Dass wir solche zeitlichen Änderungen in unserem Alltagsleben nicht bemerken, liegt daran, dass deutliche Zeitveränderungen erst bei den enormen Geschwindigkeiten nahe der Lichtgeschwindigkeit c (c=300 000 km/s) auftreten, so dass für unsere schnellsten Fortbewegungsmittel nur winzigste Änderungen in der Zeitskala eintreten. Jedoch wäre kaum ein Experiment der Elementarteilchenphysik (z. B. die Experimente am CERN) erklärbar ohne Einbeziehung dieser sog. relativistischen Effekte.


Die Raum-Zeit-Aussage der Relativitätstheorie kann grafisch mit Hilfe des sog. Lichtkegels aufgezeigt werden, der in der Abbildung mit je einer Raumkoordinate (x) und Zeitkoordinate (t) durch die einfache Geradengleichung x=ct gebildet wird, wobei die Zeit in vertikaler Richtung und der Ort in horizontaler Richtung verläuft. Diese Gerade trennt die Fläche in den vertikal verlaufenden Vergangenheits-, und Zukunftskegel (gelb) und in die seitlichen grauen Dreiecke. Die durch das Diagramm dargestellten Punkte (x,t) werden auch Weltpunkte genannt. Kausalität zwischen zwei Ereignissen ist dann nur noch für Punkte innerhalb des Lichtkegels formulierbar, während zu den grauen Gebieten keine Kausalbeziehung möglich ist.

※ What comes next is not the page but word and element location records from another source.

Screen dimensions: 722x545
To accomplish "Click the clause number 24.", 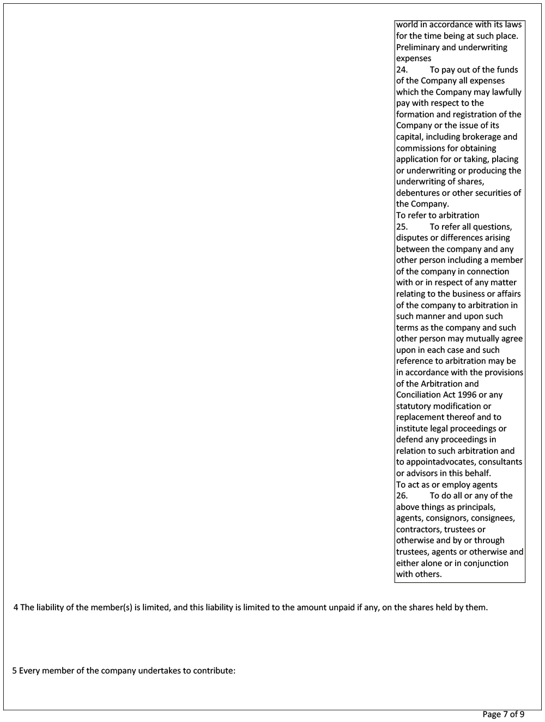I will (x=402, y=70).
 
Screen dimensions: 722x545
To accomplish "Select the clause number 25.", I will (x=402, y=227).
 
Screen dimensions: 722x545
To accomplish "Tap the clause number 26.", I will (x=402, y=496).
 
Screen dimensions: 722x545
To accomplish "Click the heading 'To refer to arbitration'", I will (x=438, y=215).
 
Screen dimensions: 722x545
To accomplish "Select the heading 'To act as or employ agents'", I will (x=446, y=485).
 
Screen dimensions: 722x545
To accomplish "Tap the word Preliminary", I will (x=418, y=47).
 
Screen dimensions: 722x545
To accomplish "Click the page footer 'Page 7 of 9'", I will (x=503, y=714).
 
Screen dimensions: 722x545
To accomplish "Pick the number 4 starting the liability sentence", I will (x=16, y=607).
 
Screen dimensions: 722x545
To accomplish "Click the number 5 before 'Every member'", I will (x=15, y=671).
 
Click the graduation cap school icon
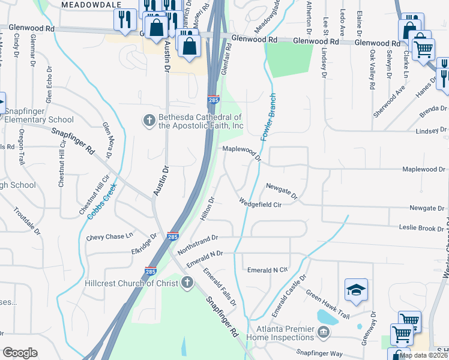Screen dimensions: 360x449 (356, 290)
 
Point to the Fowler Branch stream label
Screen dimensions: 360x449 (267, 118)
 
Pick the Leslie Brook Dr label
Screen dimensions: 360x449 (423, 228)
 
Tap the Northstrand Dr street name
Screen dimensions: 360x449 (196, 242)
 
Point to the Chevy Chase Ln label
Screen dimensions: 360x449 (109, 237)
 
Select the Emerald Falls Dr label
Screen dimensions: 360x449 (219, 288)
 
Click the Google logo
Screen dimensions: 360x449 (20, 353)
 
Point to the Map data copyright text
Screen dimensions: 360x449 (424, 355)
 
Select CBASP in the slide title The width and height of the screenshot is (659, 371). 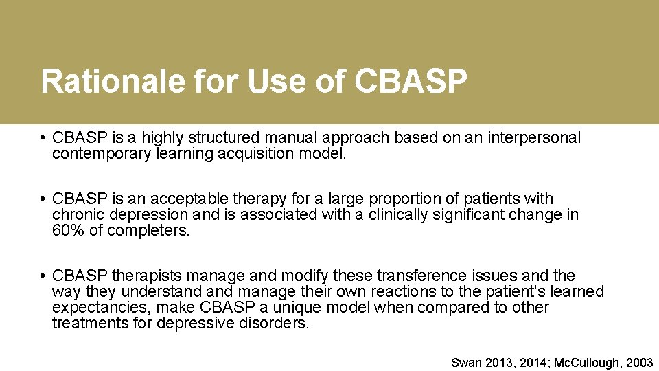[411, 81]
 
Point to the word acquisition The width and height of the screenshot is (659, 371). [256, 153]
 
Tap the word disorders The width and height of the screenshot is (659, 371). [275, 322]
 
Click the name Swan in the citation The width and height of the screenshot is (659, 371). [467, 362]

Die beschriebenen Gebiete bilden auch auf dem Gemälde den Hintergrund zum Ischtartor.

 

So kann man etwas verkürzt sagen, dass die Kausalbeziehungen, die in der klassischen Physik (Newton) und in der Philosophie Kants allgemein gegolten haben, durch Einsteins Entdeckungen auf Weltpunkte im Bereich des Lichtkegels beschränkt werden.

 

Das gemalte Tor ist in Form und Farben dem Ischtartor nachempfunden. Das Ischtartor ist ein Babylonisches Stadttor, das Nebukadnezar bauen ließ und das heute im Vorderasiatischen Museum in Berlin steht. Einstein lebte von 1914 bis 1932 in Berlin und es ist wahrscheinlich, dass er das Tor kannte, das ab 1930 im Pergamonmuseum zu besichtigen war.